REQUIRED WORK
(a) Answer these questions using the market commentary:
(i) Which resistance area did the pound break?
(ii) What change in China's inflation for January does the data show?
(iii) Which two companies are named as having earnings reports coming?
(b) Retype the passage of the market commentary between "The US dollar" and "of this year.", inclusive.

The US dollar has continued to drift lower in the wake of last Friday’s disappointing US non-farm payrolls report hitting its lowest level this month, as increased confidence fuels a move out of the greenback into riskier areas of the market. The pound has continued its move towards the $1.4000 level after breaking the 1.3750 resistance area that had been capping gains for most of January, bringing it closer to its highest levels in over three years. Bank of England governor Andrew Bailey is due to speak later today in the annual Mansion House speech, however he isn’t likely to say anything different to what was outlined last week when the Bank of England outlined its outlook for the UK economy over the rest of this year.

The recent rise in bond yields has undergone a pause over the past couple of days with the latest China inflation data showing a surprise decline of -0.3% in January, while factory gate prices edged into positive territory for the first time in over a year.

US markets look set for a positive open on the back of today’s fairly positive European session, with investor attention likely to be on Fed chairman Jerome Powell’s comments to the economic club of New York, and more earnings reports from the likes of Uber and Coca Cola.

[Stored data entries]
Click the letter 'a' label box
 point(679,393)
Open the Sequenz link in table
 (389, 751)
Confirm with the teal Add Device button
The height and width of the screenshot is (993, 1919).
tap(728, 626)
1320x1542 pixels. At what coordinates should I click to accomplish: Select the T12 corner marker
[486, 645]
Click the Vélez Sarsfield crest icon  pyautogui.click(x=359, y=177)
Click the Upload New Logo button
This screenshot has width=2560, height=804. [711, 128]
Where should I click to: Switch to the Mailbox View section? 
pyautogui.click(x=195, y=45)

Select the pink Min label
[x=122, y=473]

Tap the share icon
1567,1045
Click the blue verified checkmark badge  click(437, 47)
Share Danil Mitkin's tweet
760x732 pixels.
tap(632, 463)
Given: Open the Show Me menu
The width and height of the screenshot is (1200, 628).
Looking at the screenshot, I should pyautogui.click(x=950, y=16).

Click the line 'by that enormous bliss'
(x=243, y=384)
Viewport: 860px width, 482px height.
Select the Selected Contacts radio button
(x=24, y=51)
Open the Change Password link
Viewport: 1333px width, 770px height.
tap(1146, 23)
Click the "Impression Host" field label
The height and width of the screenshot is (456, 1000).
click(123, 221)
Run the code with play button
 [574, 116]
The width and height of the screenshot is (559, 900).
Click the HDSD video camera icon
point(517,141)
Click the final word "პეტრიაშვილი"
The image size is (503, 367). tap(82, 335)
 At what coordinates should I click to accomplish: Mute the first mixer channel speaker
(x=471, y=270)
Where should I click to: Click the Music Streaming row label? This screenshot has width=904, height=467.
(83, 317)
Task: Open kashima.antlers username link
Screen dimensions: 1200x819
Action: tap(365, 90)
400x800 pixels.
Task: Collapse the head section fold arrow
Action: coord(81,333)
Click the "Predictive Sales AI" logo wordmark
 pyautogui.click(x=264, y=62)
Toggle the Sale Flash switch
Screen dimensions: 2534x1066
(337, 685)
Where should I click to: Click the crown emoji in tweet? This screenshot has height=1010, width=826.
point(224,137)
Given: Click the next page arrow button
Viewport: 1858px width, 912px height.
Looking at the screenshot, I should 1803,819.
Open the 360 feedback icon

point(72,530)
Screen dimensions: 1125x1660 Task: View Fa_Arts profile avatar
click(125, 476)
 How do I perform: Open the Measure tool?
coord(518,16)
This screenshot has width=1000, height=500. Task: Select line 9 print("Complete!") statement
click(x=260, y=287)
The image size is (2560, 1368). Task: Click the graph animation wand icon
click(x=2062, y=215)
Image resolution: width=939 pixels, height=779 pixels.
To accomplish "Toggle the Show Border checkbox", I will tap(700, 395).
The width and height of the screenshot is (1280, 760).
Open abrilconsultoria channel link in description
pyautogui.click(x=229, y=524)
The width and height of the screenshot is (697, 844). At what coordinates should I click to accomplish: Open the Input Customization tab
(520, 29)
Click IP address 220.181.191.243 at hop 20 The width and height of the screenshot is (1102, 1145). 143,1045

REPLIES
(a)
(i) The 1.3750 resistance area.
(ii) A surprise decline of -0.3%.
(iii) Uber and Coca Cola.

(b)
The US dollar has continued to drift lower in the wake of last Friday’s disappointing US non-farm payrolls report hitting its lowest level this month, as increased confidence fuels a move out of the greenback into riskier areas of the market. The pound has continued its move towards the $1.4000 level after breaking the 1.3750 resistance area that had been capping gains for most of January, bringing it closer to its highest levels in over three years. Bank of England governor Andrew Bailey is due to speak later today in the annual Mansion House speech, however he isn’t likely to say anything different to what was outlined last week when the Bank of England outlined its outlook for the UK economy over the rest of this year.